L'Autorité des conditions de travail (ACT) a transmis au parquet, jusqu'à ce matin, dix des 21 cas de «  faux reçus verts '' détectés à la Fondation Serralves, a déclaré à Lusa une source officielle du bureau du procureur général.

«Jusqu'à présent, ACT a communiqué au Procureur de la République du Travail du District de Porto dix situations en vue de reconnaître l'existence de contrats de travail», précise la source officielle de PGR dans une réponse adressée à l'agence Lusa sur la situation à la Fondation de Serralves.

Selon la même source, «la documentation reçue est en cours d'analyse».

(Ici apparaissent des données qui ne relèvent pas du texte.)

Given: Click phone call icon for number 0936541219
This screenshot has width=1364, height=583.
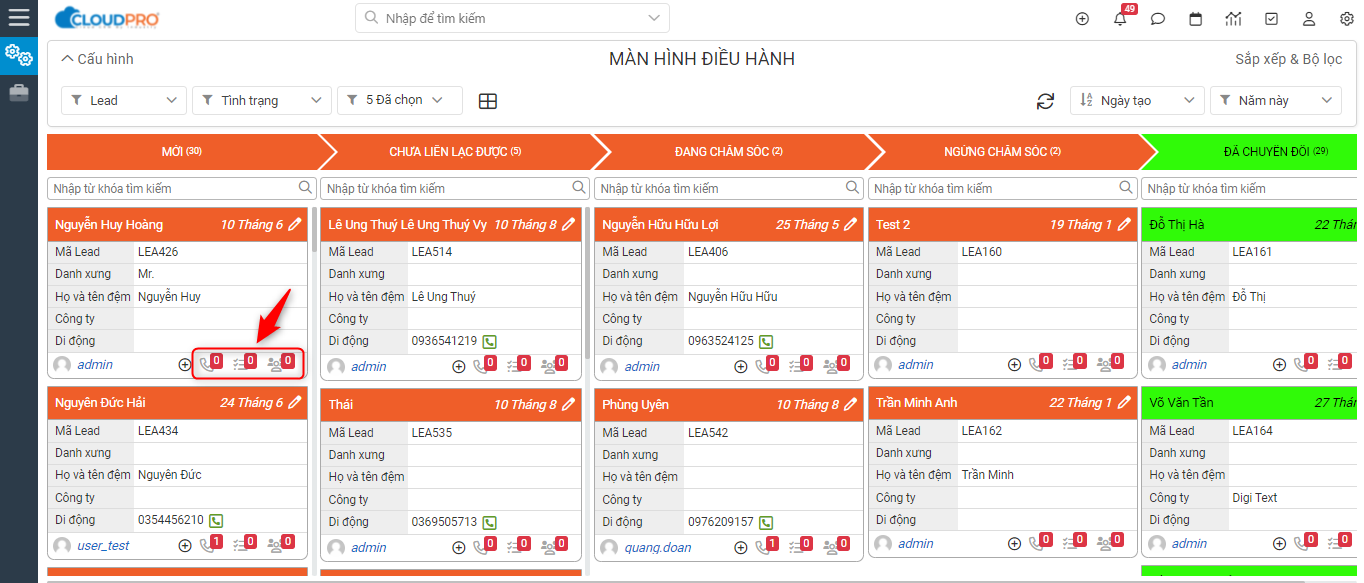Looking at the screenshot, I should pyautogui.click(x=489, y=342).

L'inspecteur général d'ACT, Luísa Guimarães, a révélé, lors d'une audition au parlement le 29 septembre, que cet organisme avait détecté des signes provenant de 21 travailleurs de «  faux reçus verts '' dans le Service éducatif des arts de la Fondation Serralves.

Quelques heures plus tard, lors d'une autre audience, la présidente du conseil d'administration de la Fondation Serralves, Ana Pinho, a défendu que ces travailleurs étaient de «véritables prestataires de services» et a déclaré qu'elle laisserait la décision sur cette question aux tribunaux.

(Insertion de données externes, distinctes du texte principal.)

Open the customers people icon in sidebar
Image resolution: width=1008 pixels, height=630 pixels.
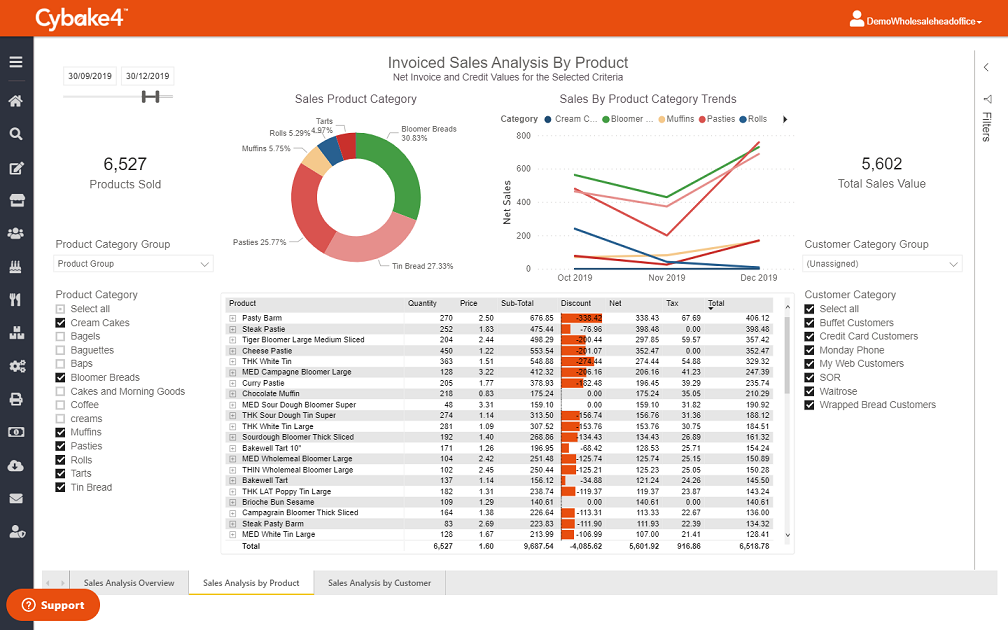tap(16, 233)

La Fondation Serralves avait jusqu'au 2 octobre et au 5 octobre pour régulariser la situation, respectivement, de 10 travailleurs qui ont commencé leur emploi entre 1999 et 2016, et de 11 qui ont commencé leur emploi entre 2017 et mars de cette année.

Les cas déjà communiqués au parquet concernent des travailleurs qui ont pris leurs fonctions entre 1999 et 2016.

Le 23 septembre, également lors d'une audition parlementaire, des représentants des travailleurs de Serralves ont dénoncé des conditions de travail dénotant la précarité, déploré la situation d '«abandon» pendant la pandémie et critiqué l'absence officielle de réponses, tant du ministère de la Culture que du représentant de l'État. dans l'administration de la fondation Isabel Pires de Lima.

Ce jour-là, en plus des travailleurs du Service de l'éducation et des arts, un technicien qui assemble et entretient les expositions a également partagé son témoignage.

L'inspecteur général de l'ACT, également au parlement, a déclaré que l'agence "n'était pas au courant" de la situation des techniciens de musée externes avant d'entendre le témoignage au parlement.

"Ils ne faisaient pas partie du champ de ces inspections", a-t-il précisé.

Evoquant le fait qu'ACT "n'a actuellement aucune demande d'intervention d'inspection en cours concernant la Fondation Serralves", Luísa Guimarães a déclaré que l'agence "est et continuera à surveiller la situation".

"Nous avons pris bonne note de ce qui a été dit ici et nous ne manquerons pas d'agir en conséquence", a-t-il garanti.

Le processus d'inspection à la Fondation Serralves «est toujours en cours», a-t-il souligné à l'époque.

Cependant, interrogée par l'agence Lusa, la ministre de la Culture, Graça Fonseca, a garanti qu '«elle suit la situation, après avoir demandé des informations détaillées sur les situations de travail à la Fondation Serralves et à la Casa da Música».